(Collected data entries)

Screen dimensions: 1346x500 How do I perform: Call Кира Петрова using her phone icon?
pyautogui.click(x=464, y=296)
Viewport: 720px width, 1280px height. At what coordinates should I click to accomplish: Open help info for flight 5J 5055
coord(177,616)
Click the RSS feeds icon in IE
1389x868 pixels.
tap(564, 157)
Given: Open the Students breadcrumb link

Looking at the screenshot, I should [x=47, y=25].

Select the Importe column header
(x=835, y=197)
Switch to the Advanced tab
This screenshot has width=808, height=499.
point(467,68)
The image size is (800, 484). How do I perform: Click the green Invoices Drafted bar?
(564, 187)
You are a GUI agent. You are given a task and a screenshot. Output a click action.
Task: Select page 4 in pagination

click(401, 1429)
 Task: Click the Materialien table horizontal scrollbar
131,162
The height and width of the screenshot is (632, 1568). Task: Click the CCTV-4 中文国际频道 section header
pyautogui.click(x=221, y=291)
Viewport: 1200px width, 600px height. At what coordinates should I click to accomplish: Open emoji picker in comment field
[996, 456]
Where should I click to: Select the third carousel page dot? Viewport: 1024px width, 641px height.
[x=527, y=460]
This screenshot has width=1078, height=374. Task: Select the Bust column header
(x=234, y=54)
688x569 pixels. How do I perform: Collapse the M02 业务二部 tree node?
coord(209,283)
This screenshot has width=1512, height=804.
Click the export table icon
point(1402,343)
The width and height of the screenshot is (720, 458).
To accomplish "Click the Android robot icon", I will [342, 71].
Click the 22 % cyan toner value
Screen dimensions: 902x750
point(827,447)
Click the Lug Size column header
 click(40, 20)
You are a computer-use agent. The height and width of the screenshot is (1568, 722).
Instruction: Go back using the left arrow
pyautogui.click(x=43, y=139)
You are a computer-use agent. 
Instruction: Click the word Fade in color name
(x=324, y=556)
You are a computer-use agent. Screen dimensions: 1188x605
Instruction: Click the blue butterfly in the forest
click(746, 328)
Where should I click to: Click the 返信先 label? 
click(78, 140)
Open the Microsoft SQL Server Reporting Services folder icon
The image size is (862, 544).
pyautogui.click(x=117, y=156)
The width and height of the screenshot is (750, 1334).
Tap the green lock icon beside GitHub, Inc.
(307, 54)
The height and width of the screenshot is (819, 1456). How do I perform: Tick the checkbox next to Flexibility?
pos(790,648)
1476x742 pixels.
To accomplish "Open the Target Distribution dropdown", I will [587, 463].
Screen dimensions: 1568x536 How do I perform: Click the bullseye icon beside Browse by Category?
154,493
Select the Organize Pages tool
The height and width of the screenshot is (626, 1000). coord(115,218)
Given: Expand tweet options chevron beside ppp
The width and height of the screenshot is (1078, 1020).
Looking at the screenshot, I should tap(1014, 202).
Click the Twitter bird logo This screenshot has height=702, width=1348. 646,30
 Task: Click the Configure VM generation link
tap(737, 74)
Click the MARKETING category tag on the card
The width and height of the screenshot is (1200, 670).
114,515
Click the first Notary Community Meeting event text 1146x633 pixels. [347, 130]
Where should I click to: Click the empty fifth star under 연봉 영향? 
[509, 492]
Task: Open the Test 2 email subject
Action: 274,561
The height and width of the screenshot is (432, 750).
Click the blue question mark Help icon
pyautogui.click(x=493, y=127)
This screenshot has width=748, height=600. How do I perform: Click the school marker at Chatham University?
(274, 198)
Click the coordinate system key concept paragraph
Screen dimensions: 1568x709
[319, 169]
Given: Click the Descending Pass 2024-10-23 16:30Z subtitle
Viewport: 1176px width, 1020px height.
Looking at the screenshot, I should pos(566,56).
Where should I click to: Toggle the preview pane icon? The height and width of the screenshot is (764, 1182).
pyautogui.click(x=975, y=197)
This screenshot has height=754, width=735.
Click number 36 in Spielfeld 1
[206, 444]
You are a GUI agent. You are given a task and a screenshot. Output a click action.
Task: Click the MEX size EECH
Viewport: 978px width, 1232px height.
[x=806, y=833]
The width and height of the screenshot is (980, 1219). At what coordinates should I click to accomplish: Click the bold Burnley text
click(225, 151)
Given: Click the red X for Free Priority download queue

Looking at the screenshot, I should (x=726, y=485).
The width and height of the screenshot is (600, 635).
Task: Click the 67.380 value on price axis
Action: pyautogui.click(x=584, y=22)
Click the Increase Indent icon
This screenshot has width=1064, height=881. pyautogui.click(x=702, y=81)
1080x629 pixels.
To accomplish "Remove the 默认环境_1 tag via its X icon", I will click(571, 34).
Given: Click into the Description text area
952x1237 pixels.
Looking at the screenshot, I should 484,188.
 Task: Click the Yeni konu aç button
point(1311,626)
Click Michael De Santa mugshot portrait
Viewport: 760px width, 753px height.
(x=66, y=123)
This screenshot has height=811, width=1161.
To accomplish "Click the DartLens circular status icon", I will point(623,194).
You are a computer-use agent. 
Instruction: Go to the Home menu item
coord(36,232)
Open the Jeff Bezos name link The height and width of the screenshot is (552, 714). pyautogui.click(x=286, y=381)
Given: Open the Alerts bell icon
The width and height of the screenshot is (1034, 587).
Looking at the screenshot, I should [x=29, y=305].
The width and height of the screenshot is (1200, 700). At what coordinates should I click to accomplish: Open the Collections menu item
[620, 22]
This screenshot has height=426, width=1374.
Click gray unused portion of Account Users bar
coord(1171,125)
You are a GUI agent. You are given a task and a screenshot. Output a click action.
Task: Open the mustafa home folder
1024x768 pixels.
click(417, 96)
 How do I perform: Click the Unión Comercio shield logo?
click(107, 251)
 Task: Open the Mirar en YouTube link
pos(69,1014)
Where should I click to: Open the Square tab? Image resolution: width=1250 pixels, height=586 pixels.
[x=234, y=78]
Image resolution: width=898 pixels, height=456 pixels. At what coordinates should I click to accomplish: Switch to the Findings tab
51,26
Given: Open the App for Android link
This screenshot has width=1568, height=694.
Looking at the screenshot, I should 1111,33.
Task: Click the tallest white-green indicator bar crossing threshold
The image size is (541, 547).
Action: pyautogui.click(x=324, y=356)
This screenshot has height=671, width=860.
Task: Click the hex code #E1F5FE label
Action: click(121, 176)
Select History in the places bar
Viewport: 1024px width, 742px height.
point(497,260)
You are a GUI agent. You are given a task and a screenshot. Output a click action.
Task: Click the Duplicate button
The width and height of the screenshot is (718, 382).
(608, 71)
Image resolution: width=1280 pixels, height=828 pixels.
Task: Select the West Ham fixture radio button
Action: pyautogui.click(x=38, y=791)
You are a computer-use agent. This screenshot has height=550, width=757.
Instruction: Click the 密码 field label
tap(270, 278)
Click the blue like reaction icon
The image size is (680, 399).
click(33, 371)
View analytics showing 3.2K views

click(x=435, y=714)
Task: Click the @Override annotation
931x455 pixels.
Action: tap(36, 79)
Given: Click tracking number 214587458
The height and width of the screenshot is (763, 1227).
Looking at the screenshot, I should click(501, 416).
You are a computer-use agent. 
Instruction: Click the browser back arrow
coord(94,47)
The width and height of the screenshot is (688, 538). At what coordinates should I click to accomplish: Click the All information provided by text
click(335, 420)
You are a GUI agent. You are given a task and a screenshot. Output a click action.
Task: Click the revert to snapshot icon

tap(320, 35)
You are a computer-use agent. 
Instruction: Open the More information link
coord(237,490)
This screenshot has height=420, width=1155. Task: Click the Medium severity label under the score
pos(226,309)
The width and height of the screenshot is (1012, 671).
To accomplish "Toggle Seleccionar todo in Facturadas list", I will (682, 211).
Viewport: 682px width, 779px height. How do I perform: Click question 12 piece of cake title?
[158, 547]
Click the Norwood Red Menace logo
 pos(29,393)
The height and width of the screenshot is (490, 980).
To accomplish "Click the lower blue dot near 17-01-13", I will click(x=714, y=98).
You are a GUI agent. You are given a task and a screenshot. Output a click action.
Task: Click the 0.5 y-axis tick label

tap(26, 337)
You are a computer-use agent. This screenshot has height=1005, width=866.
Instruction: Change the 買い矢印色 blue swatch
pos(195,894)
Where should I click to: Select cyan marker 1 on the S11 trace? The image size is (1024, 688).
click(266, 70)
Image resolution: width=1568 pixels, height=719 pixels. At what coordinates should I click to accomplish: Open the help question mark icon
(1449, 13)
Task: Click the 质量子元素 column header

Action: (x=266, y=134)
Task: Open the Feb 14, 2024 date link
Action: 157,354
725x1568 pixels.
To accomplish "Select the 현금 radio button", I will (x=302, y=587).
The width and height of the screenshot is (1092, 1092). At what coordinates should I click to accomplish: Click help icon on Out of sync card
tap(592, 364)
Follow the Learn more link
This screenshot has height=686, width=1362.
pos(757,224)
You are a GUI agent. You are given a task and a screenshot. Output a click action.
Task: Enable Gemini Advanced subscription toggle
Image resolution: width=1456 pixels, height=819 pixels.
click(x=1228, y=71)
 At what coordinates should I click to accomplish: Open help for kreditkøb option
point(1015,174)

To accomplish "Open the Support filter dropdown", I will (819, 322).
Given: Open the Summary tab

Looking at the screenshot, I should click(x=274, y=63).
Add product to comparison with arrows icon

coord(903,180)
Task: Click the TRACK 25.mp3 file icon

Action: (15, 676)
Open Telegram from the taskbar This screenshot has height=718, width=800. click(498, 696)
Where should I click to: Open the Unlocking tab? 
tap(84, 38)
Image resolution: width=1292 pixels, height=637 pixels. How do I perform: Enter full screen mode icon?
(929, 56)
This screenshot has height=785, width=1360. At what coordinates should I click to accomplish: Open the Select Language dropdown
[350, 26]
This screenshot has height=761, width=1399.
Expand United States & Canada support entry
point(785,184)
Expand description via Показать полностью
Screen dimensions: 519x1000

- [TASK DETAILS] Find the lines in the records that contain the word "Android", then copy every one of them.

- [TASK OUTPUT]
To accomplish "Click the Android robot icon", I will [342, 71].
Given: Open the App for Android link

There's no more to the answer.